Se i petrolieri e in generale le industrie dei combustibili fossili continuano a negare o ridimensionare il rischio dei cambiamenti climatici, potrebbero darsi la zappa sui piedi. È il messaggio di un esperto autorevole del settore: Lord John Browne, ex amministratore delegato della BP e attuale membro del consiglio di amministrazione della Cuadrilla, società inglese specializzata nella valutazione delle risorse energetiche e minerarie.
Lord Browne, intervenendo nel corso di un convegno promosso dal gruppo di consulenza industriale Critical Resource, ha parlato di "minaccia esistenziale" per l'industria mineraria, il cui gradimento sta precipitando nella percezione sociale: l'impopolarità di petrolieri e affini potrebbe presto uguagliare quella dei fabbricanti di tabacco.
Quello da cui Browne mette in guardia non è tanto un boicottaggio dei petrolieri da parte di gruppi organizzati, ma l'adozione di politiche sempre più severe sulle emissioni di gas serra con il consenso popolare: perfino i repubblicani americani, tradizionalmente portatori degli interessi delle grandi società petrolifere, si sono resi conto che non è più possibile continuare a negare l'evidenza, cioè il riscaldamento globale in corso e la forte responsabilità delle attività umane.

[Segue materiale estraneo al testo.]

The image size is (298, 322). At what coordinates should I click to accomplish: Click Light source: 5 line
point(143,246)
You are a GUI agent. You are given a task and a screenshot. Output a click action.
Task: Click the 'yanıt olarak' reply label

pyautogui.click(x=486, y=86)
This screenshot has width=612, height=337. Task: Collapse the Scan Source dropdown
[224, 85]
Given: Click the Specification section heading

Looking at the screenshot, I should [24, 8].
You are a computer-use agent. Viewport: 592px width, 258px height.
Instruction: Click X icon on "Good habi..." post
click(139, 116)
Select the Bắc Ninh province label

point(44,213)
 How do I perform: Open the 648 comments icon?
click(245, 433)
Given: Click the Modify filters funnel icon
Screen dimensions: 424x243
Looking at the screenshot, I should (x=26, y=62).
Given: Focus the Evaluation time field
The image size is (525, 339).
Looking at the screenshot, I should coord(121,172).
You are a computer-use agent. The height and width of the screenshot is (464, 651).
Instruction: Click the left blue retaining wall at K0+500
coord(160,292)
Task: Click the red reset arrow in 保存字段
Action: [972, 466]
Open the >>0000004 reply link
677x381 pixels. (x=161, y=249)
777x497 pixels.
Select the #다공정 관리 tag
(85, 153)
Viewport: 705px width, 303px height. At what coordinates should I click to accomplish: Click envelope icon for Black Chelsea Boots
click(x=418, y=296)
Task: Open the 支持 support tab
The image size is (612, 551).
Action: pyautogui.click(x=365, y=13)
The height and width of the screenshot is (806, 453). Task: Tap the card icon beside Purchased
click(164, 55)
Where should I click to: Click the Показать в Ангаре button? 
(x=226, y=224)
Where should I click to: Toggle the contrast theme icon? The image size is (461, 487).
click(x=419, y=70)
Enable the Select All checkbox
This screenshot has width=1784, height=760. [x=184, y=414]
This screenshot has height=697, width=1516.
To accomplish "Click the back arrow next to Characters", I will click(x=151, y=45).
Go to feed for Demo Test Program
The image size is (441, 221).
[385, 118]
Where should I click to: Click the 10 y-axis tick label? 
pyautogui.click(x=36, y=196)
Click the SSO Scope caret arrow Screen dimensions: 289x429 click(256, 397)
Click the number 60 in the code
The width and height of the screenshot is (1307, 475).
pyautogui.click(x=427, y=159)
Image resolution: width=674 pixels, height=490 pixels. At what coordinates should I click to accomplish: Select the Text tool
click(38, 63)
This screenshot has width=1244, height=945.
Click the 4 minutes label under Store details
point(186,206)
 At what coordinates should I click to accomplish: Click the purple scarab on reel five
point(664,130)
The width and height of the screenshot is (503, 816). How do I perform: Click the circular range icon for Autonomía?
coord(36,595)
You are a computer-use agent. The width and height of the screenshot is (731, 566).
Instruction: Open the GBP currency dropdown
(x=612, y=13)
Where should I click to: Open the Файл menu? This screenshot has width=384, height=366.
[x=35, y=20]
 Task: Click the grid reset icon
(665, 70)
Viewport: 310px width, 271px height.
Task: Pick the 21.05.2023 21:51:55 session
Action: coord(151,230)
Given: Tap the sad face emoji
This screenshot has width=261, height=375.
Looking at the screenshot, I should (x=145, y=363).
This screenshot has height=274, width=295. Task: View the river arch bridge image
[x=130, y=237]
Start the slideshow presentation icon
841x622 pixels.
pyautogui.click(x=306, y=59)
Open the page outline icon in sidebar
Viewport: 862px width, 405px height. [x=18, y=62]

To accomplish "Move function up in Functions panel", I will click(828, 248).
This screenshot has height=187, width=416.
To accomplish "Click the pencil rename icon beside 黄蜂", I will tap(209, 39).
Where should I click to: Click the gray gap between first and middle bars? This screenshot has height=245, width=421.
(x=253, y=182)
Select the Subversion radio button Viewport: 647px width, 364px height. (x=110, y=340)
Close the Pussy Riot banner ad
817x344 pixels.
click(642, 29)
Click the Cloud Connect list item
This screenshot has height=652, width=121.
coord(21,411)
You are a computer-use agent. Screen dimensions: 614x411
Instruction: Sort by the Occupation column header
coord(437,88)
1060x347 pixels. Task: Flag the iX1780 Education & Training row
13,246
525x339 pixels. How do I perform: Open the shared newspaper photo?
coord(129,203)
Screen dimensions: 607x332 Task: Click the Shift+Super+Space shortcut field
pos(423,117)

Se si raggiungerà un accordo internazionale vincolante per mantenere il riscaldamento globale sotto la soglia dei due gradi, ha calcolato Mark Lewis, analista della società di consulenza finanziaria Kepler Cheuvreux, l'industria delle fonti fossili perderebbe 28.000 miliardi di dollari nei prossimi vent'anni.
Ma non solo: il ministro britannico dell'energia Ed Davey ha aggiunto che sarebbero a rischio i fondi pensione, le banche e in generale tutti gli investimenti nel settore degli idrocarburi. Da tempo si parla di una "bolla dell'anidride carbonica" e il governatore della banca d'Inghilterra, Mark Carney, ha ipotizzato che le riserve di idrocarburi, messe a bilancio dalle società del settore, si possano trasformare in "stranded asset", che cioè perdano buona parte del loro valore sul mercato: una perdita che Mark Lewis ha stimato in 19.000 miliardi di dollari in vent'anni.
Non è un caso che le previsioni delle società di consulenza abbiano avuto un'accoglienza particolare da parte della Banca d'Inghilterra e del governo britannico: secondo gli osservatori il Regno Unito, sede di due fra i più importanti petrolieri al mondo (BP e Shell) è particolarmente sensibile all'argomento. Dal punto di vista aziendale però la prima risposta è venuta dalla Francia. In risposta al consiglio di Lord Browne a soffermarsi "sulle opportunità che si presentano nei settori a basse emissioni", la Total ha ricordato il suo pieno supporto a tre iniziative per la tutela dell'ambiente e del clima: ha ridotto volontariamente la combustione di gas nei propri impianti del 40% rispetto al 2005, come auspicato dalla Banca Mondiale; ha deciso l'introduzione graduale di politiche societarie che comprendano le considerazioni ambientali (senza distorcere i meccanismi della concorrenza), come richiesto dal Global Compact, la piattaforma delle Nazioni Unite per un'economia sostenibile; dal 2005 sottopone a verifiche indipendenti i propri indicatori ambientali, e in particolare le emissioni di metano, e ha deciso di aderire alla Climate and Clean Air Coalition, un'associazione nata per ridurre la concentrazione dei gas serra in atmosfera.
Bisogna vedere ora come reagiranno gli altri petrolieri, inglesi e americani, di "Big Oil": se accetteranno compromessi in favore del clima o se alimenteranno le teorie negazioniste sui cambiamenti globali, con una decisione che potrebbe rivelarsi controproducente innanzitutto per sé stessi.